### What to do
Repeat each record below exactly as it is written.

··· Supplied material

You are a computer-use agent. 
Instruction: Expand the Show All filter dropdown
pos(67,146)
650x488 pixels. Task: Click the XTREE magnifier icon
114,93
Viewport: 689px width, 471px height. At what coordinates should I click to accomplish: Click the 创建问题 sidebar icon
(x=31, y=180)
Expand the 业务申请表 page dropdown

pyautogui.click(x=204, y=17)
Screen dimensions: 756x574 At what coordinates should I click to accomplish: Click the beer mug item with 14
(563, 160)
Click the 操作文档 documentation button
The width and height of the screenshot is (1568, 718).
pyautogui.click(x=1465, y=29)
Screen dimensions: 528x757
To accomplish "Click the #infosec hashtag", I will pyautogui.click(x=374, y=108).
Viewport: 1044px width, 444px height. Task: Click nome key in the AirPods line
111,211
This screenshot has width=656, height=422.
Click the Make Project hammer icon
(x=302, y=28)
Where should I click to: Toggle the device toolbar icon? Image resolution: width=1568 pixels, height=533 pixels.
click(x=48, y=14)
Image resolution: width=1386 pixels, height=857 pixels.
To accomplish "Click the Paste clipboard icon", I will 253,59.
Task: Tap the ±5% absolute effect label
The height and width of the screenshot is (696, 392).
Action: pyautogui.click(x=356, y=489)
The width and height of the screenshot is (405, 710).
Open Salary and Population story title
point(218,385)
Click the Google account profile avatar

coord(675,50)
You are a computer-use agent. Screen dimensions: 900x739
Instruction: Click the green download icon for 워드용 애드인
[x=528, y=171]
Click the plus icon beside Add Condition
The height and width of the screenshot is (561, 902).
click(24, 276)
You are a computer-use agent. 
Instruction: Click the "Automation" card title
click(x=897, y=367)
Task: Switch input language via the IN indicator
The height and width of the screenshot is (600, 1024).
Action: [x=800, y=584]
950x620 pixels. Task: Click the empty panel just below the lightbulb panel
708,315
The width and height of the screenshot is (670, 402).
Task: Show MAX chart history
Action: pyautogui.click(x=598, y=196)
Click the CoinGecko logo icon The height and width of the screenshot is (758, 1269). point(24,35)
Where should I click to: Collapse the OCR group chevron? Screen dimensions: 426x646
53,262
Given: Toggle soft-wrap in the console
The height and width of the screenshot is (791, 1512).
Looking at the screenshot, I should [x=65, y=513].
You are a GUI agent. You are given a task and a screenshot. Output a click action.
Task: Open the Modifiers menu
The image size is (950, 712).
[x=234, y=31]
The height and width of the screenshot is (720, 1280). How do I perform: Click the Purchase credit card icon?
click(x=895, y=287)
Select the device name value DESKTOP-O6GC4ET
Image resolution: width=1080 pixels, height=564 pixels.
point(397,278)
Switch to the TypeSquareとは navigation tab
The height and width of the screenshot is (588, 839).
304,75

······

### Result below
You are a computer-use agent. 
Instruction: Expand the Show All filter dropdown
pos(67,146)
650x488 pixels. Task: Click the XTREE magnifier icon
114,93
Viewport: 689px width, 471px height. At what coordinates should I click to accomplish: Click the 创建问题 sidebar icon
(x=31, y=180)
Expand the 业务申请表 page dropdown

pyautogui.click(x=204, y=17)
Screen dimensions: 756x574 At what coordinates should I click to accomplish: Click the beer mug item with 14
(563, 160)
Click the 操作文档 documentation button
The width and height of the screenshot is (1568, 718).
pyautogui.click(x=1465, y=29)
Screen dimensions: 528x757
To accomplish "Click the #infosec hashtag", I will pyautogui.click(x=374, y=108).
Viewport: 1044px width, 444px height. Task: Click nome key in the AirPods line
111,211
This screenshot has width=656, height=422.
Click the Make Project hammer icon
(x=302, y=28)
Where should I click to: Toggle the device toolbar icon? Image resolution: width=1568 pixels, height=533 pixels.
click(x=48, y=14)
Image resolution: width=1386 pixels, height=857 pixels.
To accomplish "Click the Paste clipboard icon", I will 253,59.
Task: Tap the ±5% absolute effect label
The height and width of the screenshot is (696, 392).
Action: pyautogui.click(x=356, y=489)
The width and height of the screenshot is (405, 710).
Open Salary and Population story title
point(218,385)
Click the Google account profile avatar

coord(675,50)
You are a computer-use agent. Screen dimensions: 900x739
Instruction: Click the green download icon for 워드용 애드인
[x=528, y=171]
Click the plus icon beside Add Condition
The height and width of the screenshot is (561, 902).
click(24, 276)
You are a computer-use agent. 
Instruction: Click the "Automation" card title
click(x=897, y=367)
Task: Switch input language via the IN indicator
The height and width of the screenshot is (600, 1024).
Action: [x=800, y=584]
950x620 pixels. Task: Click the empty panel just below the lightbulb panel
708,315
The width and height of the screenshot is (670, 402).
Task: Show MAX chart history
Action: pyautogui.click(x=598, y=196)
Click the CoinGecko logo icon The height and width of the screenshot is (758, 1269). point(24,35)
Where should I click to: Collapse the OCR group chevron? Screen dimensions: 426x646
53,262
Given: Toggle soft-wrap in the console
The height and width of the screenshot is (791, 1512).
Looking at the screenshot, I should [x=65, y=513].
You are a GUI agent. You are given a task and a screenshot. Output a click action.
Task: Open the Modifiers menu
The image size is (950, 712).
[x=234, y=31]
The height and width of the screenshot is (720, 1280). How do I perform: Click the Purchase credit card icon?
click(x=895, y=287)
Select the device name value DESKTOP-O6GC4ET
Image resolution: width=1080 pixels, height=564 pixels.
point(397,278)
Switch to the TypeSquareとは navigation tab
The height and width of the screenshot is (588, 839).
304,75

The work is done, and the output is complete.